Las noches de junio huelen a pólvora y madera quemada, son tan efímeras que sus verbenas suelen prolongarse hasta el amanecer, tan familiares y festivas que a los niños se les concede el derecho a trasnochar, tan musicales y pachangueras que hasta los tímidos y desgarbados osamos mover el esqueleto.
Pero las noches del solsticio de verano también son pródigas en ruido, petardeo e incidentes desagradables. No pretendo con estas líneas aguar la fiesta a nadie, tampoco exhortar a mis conciudadanos a vivir en reclusión. Todo lo contrario: salgan a la calle, disfruten, bailen y rían. Eso sí, tan solo les sugiero una actitud cívica y respetuosa para con sus vecinos.

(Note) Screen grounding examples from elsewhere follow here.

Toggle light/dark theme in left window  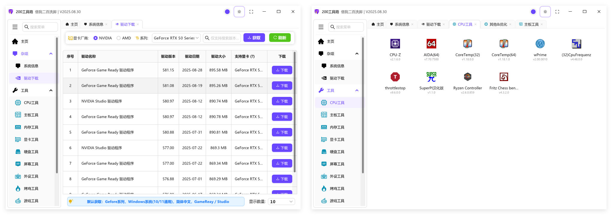click(x=239, y=12)

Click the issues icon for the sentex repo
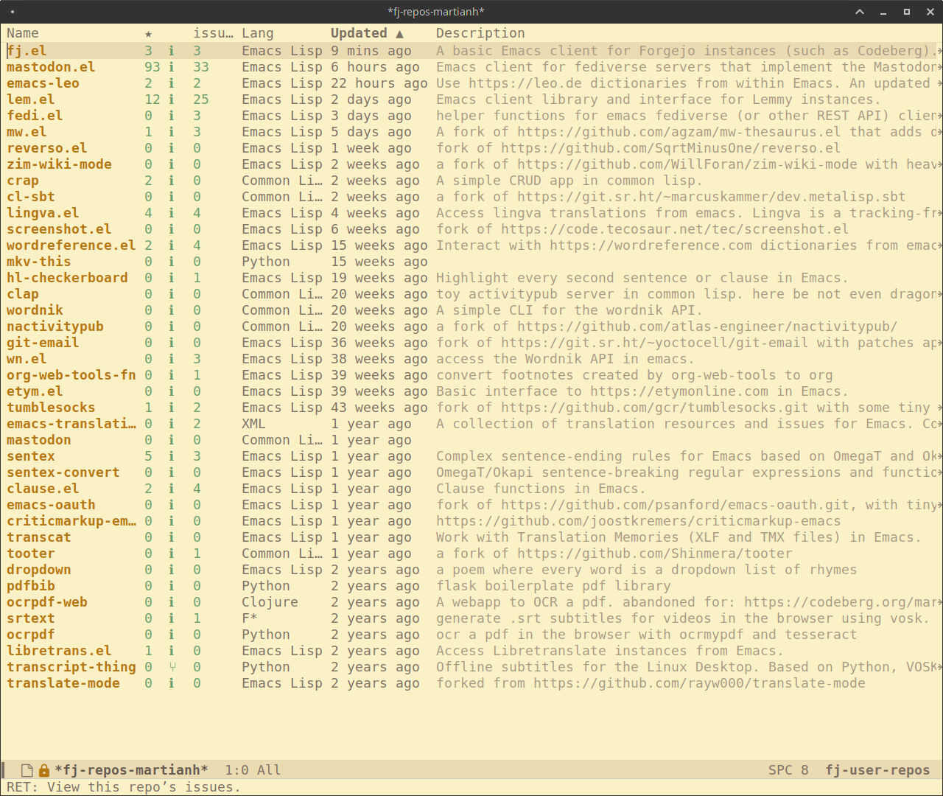click(x=171, y=455)
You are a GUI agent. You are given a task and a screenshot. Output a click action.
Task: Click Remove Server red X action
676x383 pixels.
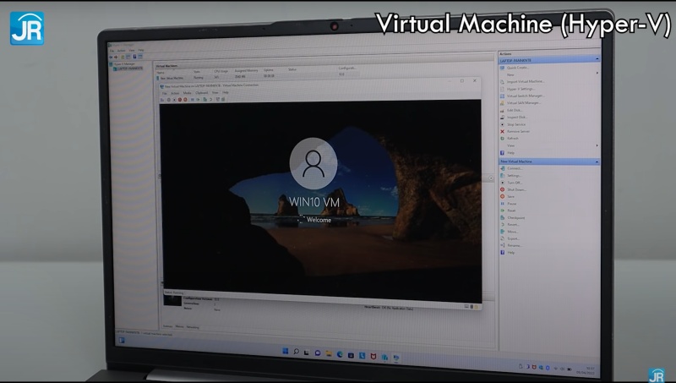click(518, 131)
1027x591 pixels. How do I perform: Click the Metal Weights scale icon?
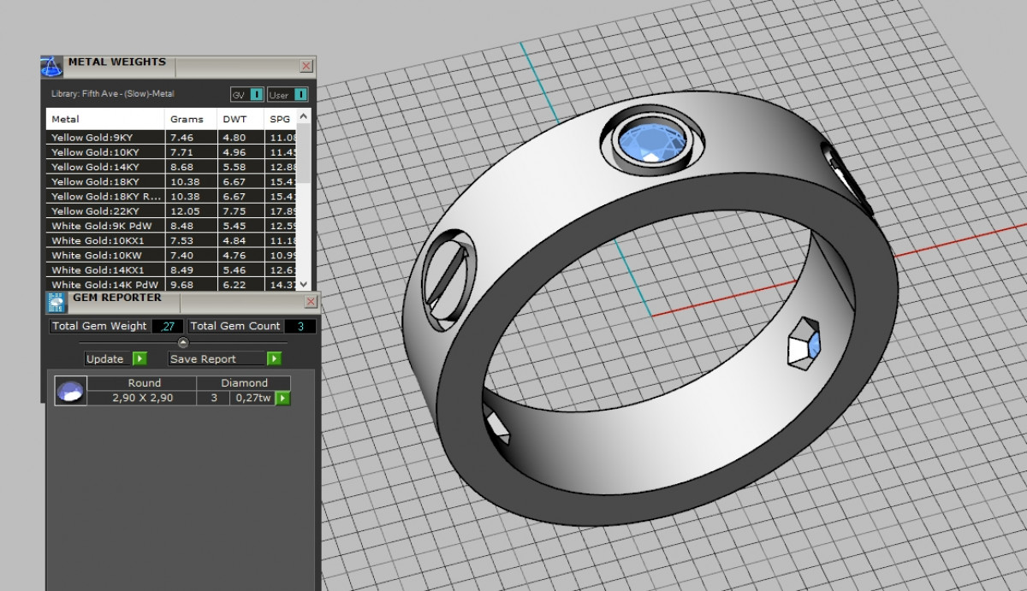coord(51,66)
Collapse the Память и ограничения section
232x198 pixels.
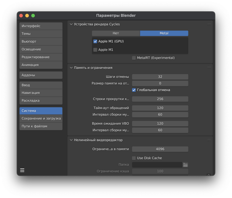(x=71, y=68)
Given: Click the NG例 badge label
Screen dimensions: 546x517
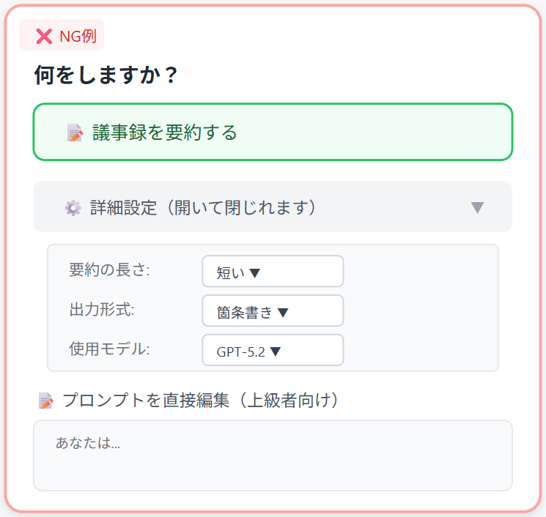Looking at the screenshot, I should coord(77,36).

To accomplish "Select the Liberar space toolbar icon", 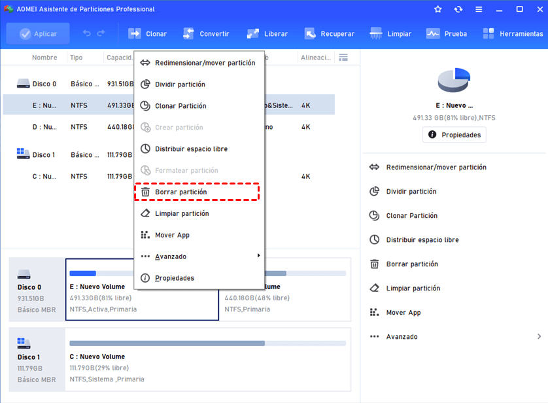I will [253, 33].
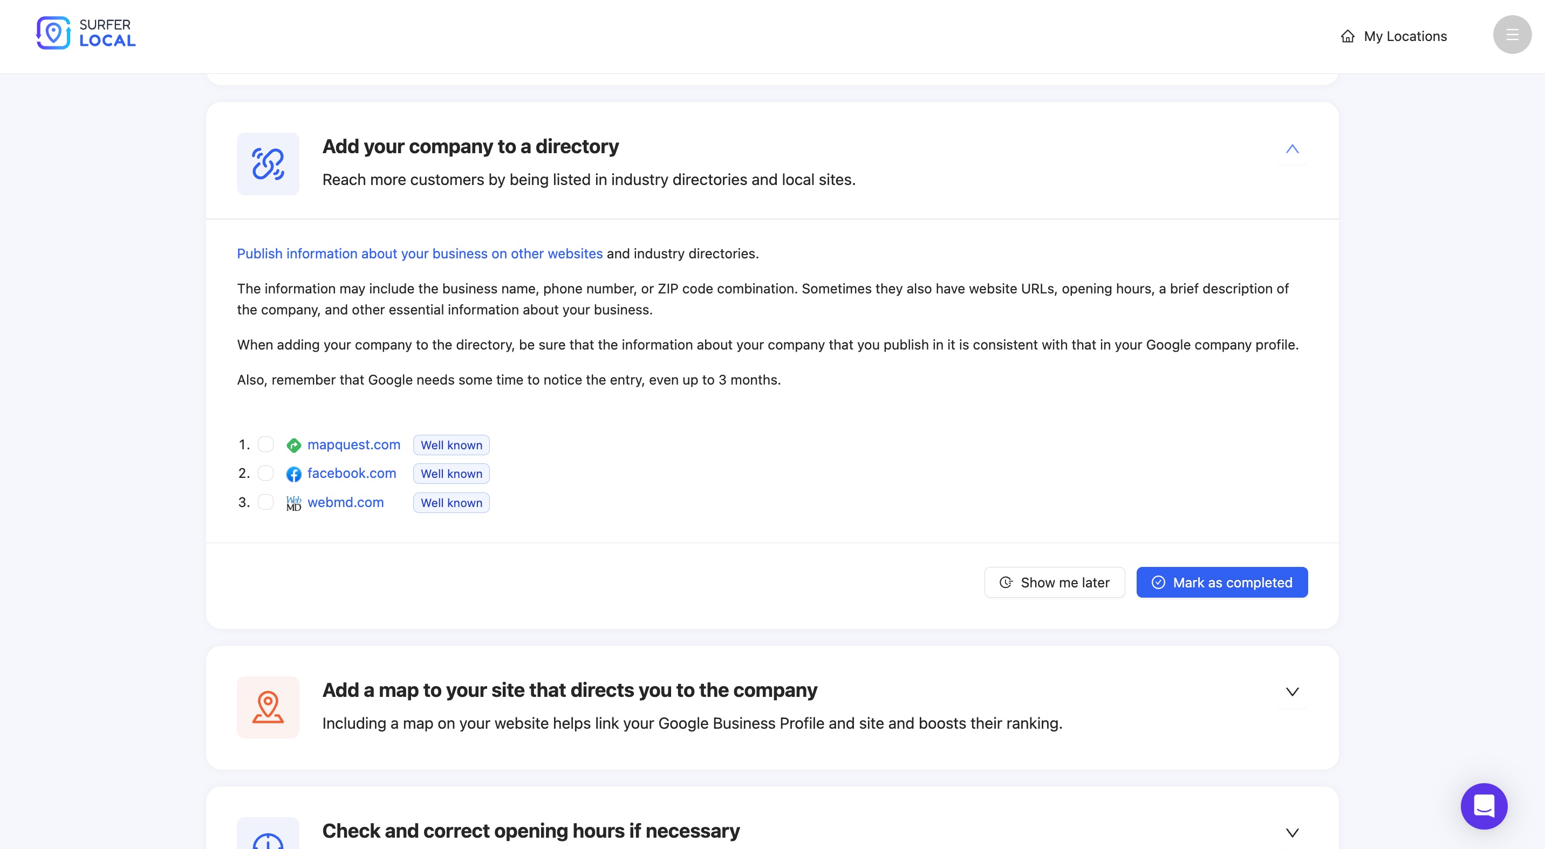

Pese a la normativa, que regula el uso de material pirotécnico en la vía pública, algunos desaprensivos se las ingenian para multiplicar los efectos destructivos y sonoros de sus petardos. Les trae sin cuidado el perjuicio que ejercen esas detonaciones sobre la salud de las personas con problemas auditivos, el temor de los niños asustadizos y el de las mascotas.
Como contrapartida, bienvenida sea a Barcelona la caseta en la que solo se venderán productos pirotécnicos de media y baja sonoridad. El diccionario de la lengua española recoge varias acepciones para la palabra petardo.
Una de ellas hace referencia a un tubo cargado de pólvora susceptible de explotar si se prende una mecha; otra, coloquial y despectiva, para describir a personas pesadas, aburridas o fastidiosas. Disfruten ustedes de la fiesta pero ¡Cuidado con los petardos!